[[ RECORD EXCERPTS open ]]
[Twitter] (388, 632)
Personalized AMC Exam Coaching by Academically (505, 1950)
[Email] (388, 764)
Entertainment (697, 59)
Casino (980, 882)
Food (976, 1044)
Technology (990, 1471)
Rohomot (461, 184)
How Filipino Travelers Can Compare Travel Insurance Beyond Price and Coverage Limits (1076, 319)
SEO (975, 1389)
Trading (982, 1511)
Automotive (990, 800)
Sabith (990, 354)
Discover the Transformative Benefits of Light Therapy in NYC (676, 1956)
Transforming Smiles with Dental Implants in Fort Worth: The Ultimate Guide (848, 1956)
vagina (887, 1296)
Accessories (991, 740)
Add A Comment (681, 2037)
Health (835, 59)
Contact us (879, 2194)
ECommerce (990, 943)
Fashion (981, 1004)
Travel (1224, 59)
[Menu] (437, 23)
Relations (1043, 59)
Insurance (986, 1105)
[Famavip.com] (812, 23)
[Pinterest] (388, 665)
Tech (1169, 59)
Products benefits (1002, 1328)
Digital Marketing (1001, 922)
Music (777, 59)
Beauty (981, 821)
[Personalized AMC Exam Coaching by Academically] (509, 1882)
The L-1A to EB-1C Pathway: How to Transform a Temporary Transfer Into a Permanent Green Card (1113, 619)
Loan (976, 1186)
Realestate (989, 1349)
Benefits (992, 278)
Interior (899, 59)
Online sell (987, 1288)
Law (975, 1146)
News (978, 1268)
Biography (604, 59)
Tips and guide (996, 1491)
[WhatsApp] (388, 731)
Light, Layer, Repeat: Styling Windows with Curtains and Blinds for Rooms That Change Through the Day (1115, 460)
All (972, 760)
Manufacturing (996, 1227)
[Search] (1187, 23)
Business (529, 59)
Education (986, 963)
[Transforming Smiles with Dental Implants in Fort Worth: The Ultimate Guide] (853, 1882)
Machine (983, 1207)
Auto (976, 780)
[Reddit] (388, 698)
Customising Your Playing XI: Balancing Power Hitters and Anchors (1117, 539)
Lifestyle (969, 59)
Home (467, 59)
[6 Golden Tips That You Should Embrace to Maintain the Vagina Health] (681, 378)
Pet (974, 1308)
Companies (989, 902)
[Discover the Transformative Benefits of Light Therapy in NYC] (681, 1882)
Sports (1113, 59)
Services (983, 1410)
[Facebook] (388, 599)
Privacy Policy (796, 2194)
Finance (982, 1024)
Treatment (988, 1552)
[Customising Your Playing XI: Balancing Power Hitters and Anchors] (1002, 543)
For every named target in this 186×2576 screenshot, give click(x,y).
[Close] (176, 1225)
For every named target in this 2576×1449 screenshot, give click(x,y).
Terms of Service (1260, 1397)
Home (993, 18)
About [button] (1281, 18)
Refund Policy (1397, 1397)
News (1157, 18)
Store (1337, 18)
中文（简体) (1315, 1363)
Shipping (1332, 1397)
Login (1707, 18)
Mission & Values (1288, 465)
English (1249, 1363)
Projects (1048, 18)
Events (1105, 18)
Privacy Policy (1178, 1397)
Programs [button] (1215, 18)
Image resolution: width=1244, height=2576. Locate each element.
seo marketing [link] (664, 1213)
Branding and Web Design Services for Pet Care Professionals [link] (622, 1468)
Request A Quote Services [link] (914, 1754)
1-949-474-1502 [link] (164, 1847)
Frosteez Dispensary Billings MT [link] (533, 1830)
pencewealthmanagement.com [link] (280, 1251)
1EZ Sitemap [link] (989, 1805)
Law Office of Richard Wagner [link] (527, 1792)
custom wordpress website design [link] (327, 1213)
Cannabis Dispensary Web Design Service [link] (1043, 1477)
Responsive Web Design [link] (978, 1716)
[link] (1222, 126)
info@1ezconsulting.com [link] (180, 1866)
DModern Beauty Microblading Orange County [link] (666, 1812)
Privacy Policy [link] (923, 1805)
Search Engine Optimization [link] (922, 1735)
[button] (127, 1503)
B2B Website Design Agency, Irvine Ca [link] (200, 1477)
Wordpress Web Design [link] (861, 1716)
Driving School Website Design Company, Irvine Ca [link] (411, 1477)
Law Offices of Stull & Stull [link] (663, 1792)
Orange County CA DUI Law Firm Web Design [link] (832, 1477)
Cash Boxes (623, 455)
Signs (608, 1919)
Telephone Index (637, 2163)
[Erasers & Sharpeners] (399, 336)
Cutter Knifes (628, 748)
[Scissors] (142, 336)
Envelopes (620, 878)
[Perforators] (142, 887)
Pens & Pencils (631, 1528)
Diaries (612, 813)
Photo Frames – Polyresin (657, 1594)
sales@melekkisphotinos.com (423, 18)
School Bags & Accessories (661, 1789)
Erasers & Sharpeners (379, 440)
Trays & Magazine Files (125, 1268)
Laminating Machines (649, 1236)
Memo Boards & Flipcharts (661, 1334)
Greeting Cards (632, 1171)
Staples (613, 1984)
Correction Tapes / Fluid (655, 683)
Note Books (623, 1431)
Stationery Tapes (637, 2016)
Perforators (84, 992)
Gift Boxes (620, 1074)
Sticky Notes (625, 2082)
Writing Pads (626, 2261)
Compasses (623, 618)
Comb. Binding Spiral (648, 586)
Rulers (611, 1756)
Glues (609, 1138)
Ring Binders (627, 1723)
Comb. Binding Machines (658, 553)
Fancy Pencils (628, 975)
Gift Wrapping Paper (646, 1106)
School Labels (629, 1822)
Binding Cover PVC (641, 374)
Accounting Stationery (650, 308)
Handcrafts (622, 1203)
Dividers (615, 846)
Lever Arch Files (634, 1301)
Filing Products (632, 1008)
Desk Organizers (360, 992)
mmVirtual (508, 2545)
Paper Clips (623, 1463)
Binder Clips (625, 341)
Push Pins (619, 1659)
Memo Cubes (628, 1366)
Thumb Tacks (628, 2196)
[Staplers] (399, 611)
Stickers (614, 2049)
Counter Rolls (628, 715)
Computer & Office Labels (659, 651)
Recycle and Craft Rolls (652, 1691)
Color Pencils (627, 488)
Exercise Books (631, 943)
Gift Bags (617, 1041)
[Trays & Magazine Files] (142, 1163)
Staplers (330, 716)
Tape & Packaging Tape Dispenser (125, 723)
[[ RECORD EXCERPTS closed ]]
→ YOUR TASK
In full and exactly, transcribe the material above.

→ WRITTEN RESPONSE
[Twitter] (388, 632)
Personalized AMC Exam Coaching by Academically (505, 1950)
[Email] (388, 764)
Entertainment (697, 59)
Casino (980, 882)
Food (976, 1044)
Technology (990, 1471)
Rohomot (461, 184)
How Filipino Travelers Can Compare Travel Insurance Beyond Price and Coverage Limits (1076, 319)
SEO (975, 1389)
Trading (982, 1511)
Automotive (990, 800)
Sabith (990, 354)
Discover the Transformative Benefits of Light Therapy in NYC (676, 1956)
Transforming Smiles with Dental Implants in Fort Worth: The Ultimate Guide (848, 1956)
vagina (887, 1296)
Accessories (991, 740)
Add A Comment (681, 2037)
Health (835, 59)
Contact us (879, 2194)
ECommerce (990, 943)
Fashion (981, 1004)
Travel (1224, 59)
[Menu] (437, 23)
Relations (1043, 59)
Insurance (986, 1105)
[Famavip.com] (812, 23)
[Pinterest] (388, 665)
Tech (1169, 59)
Products benefits (1002, 1328)
Digital Marketing (1001, 922)
Music (777, 59)
Beauty (981, 821)
[Personalized AMC Exam Coaching by Academically] (509, 1882)
The L-1A to EB-1C Pathway: How to Transform a Temporary Transfer Into a Permanent Green Card (1113, 619)
Loan (976, 1186)
Realestate (989, 1349)
Benefits (992, 278)
Interior (899, 59)
Online sell (987, 1288)
Law (975, 1146)
News (978, 1268)
Biography (604, 59)
Tips and guide (996, 1491)
[WhatsApp] (388, 731)
Light, Layer, Repeat: Styling Windows with Curtains and Blinds for Rooms That Change Through the Day (1115, 460)
All (972, 760)
Manufacturing (996, 1227)
[Search] (1187, 23)
Business (529, 59)
Education (986, 963)
[Transforming Smiles with Dental Implants in Fort Worth: The Ultimate Guide] (853, 1882)
Machine (983, 1207)
Auto (976, 780)
[Reddit] (388, 698)
Customising Your Playing XI: Balancing Power Hitters and Anchors (1117, 539)
Lifestyle (969, 59)
Home (467, 59)
[6 Golden Tips That You Should Embrace to Maintain the Vagina Health] (681, 378)
Pet (974, 1308)
Companies (989, 902)
[Discover the Transformative Benefits of Light Therapy in NYC] (681, 1882)
Sports (1113, 59)
Services (983, 1410)
[Facebook] (388, 599)
Privacy Policy (796, 2194)
Finance (982, 1024)
Treatment (988, 1552)
[Customising Your Playing XI: Balancing Power Hitters and Anchors] (1002, 543)
For every named target in this 186×2576 screenshot, give click(x,y).
[Close] (176, 1225)
For every named target in this 2576×1449 screenshot, give click(x,y).
Terms of Service (1260, 1397)
Home (993, 18)
About [button] (1281, 18)
Refund Policy (1397, 1397)
News (1157, 18)
Store (1337, 18)
中文（简体) (1315, 1363)
Shipping (1332, 1397)
Login (1707, 18)
Mission & Values (1288, 465)
English (1249, 1363)
Projects (1048, 18)
Events (1105, 18)
Privacy Policy (1178, 1397)
Programs [button] (1215, 18)
Image resolution: width=1244, height=2576. Locate each element.
seo marketing [link] (664, 1213)
Branding and Web Design Services for Pet Care Professionals [link] (622, 1468)
Request A Quote Services [link] (914, 1754)
1-949-474-1502 [link] (164, 1847)
Frosteez Dispensary Billings MT [link] (533, 1830)
pencewealthmanagement.com [link] (280, 1251)
1EZ Sitemap [link] (989, 1805)
Law Office of Richard Wagner [link] (527, 1792)
custom wordpress website design [link] (327, 1213)
Cannabis Dispensary Web Design Service [link] (1043, 1477)
Responsive Web Design [link] (978, 1716)
[link] (1222, 126)
info@1ezconsulting.com [link] (180, 1866)
DModern Beauty Microblading Orange County [link] (666, 1812)
Privacy Policy [link] (923, 1805)
Search Engine Optimization [link] (922, 1735)
[button] (127, 1503)
B2B Website Design Agency, Irvine Ca [link] (200, 1477)
Wordpress Web Design [link] (861, 1716)
Driving School Website Design Company, Irvine Ca [link] (411, 1477)
Law Offices of Stull & Stull [link] (663, 1792)
Orange County CA DUI Law Firm Web Design [link] (832, 1477)
Cash Boxes (623, 455)
Signs (608, 1919)
Telephone Index (637, 2163)
[Erasers & Sharpeners] (399, 336)
Cutter Knifes (628, 748)
[Scissors] (142, 336)
Envelopes (620, 878)
[Perforators] (142, 887)
Pens & Pencils (631, 1528)
Diaries (612, 813)
Photo Frames – Polyresin (657, 1594)
sales@melekkisphotinos.com (423, 18)
School Bags & Accessories (661, 1789)
Erasers & Sharpeners (379, 440)
Trays & Magazine Files (125, 1268)
Laminating Machines (649, 1236)
Memo Boards & Flipcharts (661, 1334)
Greeting Cards (632, 1171)
Staples (613, 1984)
Correction Tapes / Fluid (655, 683)
Note Books (623, 1431)
Stationery Tapes (637, 2016)
Perforators (84, 992)
Gift Boxes (620, 1074)
Sticky Notes (625, 2082)
Writing Pads (626, 2261)
Compasses (623, 618)
Comb. Binding Spiral (648, 586)
Rulers (611, 1756)
Glues (609, 1138)
Ring Binders (627, 1723)
Comb. Binding Machines (658, 553)
Fancy Pencils (628, 975)
Gift Wrapping Paper (646, 1106)
School Labels (629, 1822)
Binding Cover PVC (641, 374)
Accounting Stationery (650, 308)
Handcrafts (622, 1203)
Dividers (615, 846)
Lever Arch Files (634, 1301)
Filing Products (632, 1008)
Desk Organizers (360, 992)
mmVirtual (508, 2545)
Paper Clips (623, 1463)
Binder Clips (625, 341)
Push Pins (619, 1659)
Memo Cubes (628, 1366)
Thumb Tacks (628, 2196)
[Staplers] (399, 611)
Stickers (614, 2049)
Counter Rolls (628, 715)
Computer & Office Labels (659, 651)
Recycle and Craft Rolls (652, 1691)
Color Pencils (627, 488)
Exercise Books (631, 943)
Gift Bags (617, 1041)
[Trays & Magazine Files] (142, 1163)
Staplers (330, 716)
Tape & Packaging Tape Dispenser (125, 723)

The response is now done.